The mango tree burns next to Granny’s empty hut. The flames move from the branches of the tree to the thatched roof. The roof, like that of all of the huts in the village, is made from dried elephant grass, which quickly catches fire. The fire from Granny’s hut spreads to the hut next to it. Soon, all of Marokie is an inferno. The fire claims the very meager possessions of the village. Farming tools, clothing, wooden chairs, Granny’s bench, school papers, wooden cooking utensils, bags of rice, and makeshift toys — all quickly disappear into ash. Chickens and goats flee from the burning village. Their night pens burn to the ground.

photo of chimpanzee sierra leone
A fire that was started in a nearby field spread to Marokie, quickly burning the thatched roofs, gardens, and trees in the village. Photo by Andrew Halloran.

Pip and Mrs. Joe are now completely surrounded, flames closing in on them. Pip begins to scream. They stop in a small clearing underneath the canopy of a large tree, unable to safely move in any direction. Pip climbs from his mother’s back and walks back and forth from one end of the clearing to another. He looks up to see that the canopy above them is in flames. Burning branches fall to the ground. Pip runs to escape them. Mrs. Joe also runs, but in another direction. Pip looks around for his mother, but she is nowhere to be found. He calls out. The sounds of the burning tree muffle his call.

Meanwhile, Marokie is a hellish palace of flames.
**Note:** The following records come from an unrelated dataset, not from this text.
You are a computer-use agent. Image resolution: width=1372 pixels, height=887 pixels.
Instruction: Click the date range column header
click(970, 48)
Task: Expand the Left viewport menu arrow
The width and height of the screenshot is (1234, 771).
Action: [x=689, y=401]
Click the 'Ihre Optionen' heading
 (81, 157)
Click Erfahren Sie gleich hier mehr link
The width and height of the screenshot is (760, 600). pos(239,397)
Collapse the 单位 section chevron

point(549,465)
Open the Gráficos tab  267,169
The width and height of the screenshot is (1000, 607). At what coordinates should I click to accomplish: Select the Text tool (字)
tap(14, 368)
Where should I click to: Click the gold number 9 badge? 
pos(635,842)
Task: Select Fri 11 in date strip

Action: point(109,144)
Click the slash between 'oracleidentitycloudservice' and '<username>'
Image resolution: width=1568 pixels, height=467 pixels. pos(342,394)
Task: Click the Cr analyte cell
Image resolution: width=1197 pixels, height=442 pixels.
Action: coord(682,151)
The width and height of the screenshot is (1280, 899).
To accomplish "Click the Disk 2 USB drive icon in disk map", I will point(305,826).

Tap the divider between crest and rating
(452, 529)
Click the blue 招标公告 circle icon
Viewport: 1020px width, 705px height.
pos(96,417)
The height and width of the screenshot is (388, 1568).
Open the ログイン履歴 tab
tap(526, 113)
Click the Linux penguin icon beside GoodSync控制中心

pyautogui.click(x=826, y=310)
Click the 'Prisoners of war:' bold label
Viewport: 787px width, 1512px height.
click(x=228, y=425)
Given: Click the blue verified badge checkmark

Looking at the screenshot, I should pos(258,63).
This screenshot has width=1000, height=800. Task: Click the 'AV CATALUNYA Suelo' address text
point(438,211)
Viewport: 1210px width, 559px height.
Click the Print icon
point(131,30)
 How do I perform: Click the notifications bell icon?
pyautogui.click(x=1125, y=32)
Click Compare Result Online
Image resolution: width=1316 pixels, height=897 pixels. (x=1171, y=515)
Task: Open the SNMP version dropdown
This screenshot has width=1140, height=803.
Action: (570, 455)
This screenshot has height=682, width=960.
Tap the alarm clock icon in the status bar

As the huts burn, so do the very meager possessions of the village. Farming tools, clothing, wooden chairs, Granny’s bench, school papers, wooden cooking utensils, bags of rice, and makeshift toys, all quickly disappear into ash. Chickens and goats flee from the burning village into areas of safety. Their night pens burn to the ground.

The sun sinks into the horizon. Soon the sky is lit only by twilight and the orange glow of a forest fire. Smoke fills the sky, obscuring the stars and the moon.

In the dim light, Pip continues to scream out for his mother, but receives no response. The flames have abated and there is now a safe passage away from the area. He runs, calling out, not watching where he is going. He runs until something stops him — a thatched fence. He looks up to see the familiar mango tree of Matamba, near where he awoke that morning. The fire has spared the area. He climbs over the fence and runs to the center of the Matamba forest. There he finds most of his group. Excitedly he calls out for his mother. There is no response. His calls turn to desperate cries. As the other chimpanzees recover from the event, no one comes to comfort Pip.

The fire across the landscape begins to burn itself out. The forest fragments are now composed of trees without branches, blackened and smoldering. Few areas have been spared. Those that have are mostly around the river. Matamba is one of the few fragments in the interior not to have burned.

Pip sits on the ground alone. He continues to call out. Finally he is approached by another chimpanzee. He looks up to see the stern face of the Magwich. The alpha male chimpanzee grunts at the small, frightened chimpanzee in front of him. Pip is startled and moves away. As twilight turns to night, Pip finds the base of the tree with last night’s nest. He climbs the tree, up to the old nest. He climbs in. The nest is too big for one small chimpanzee. He sinks into it. Exhaustion overcomes him. Soon, all alone, he is asleep.

The Lion Shaped Mountain series is a story of two communities of chimpanzees living with seven communities of humans. It is pieced together with little bits of evidence – camera trap photos, tracks in the mud, stories from local communities, nest sites, examination of biological samples like fecal matter, and every other clue that I have come across in the last decade of studying them. I’ve named the chimpanzees, assigned personality traits, and imagined certain interactions based on my own perceptions. However, the reader should be assured that each liberty is grounded in a data point.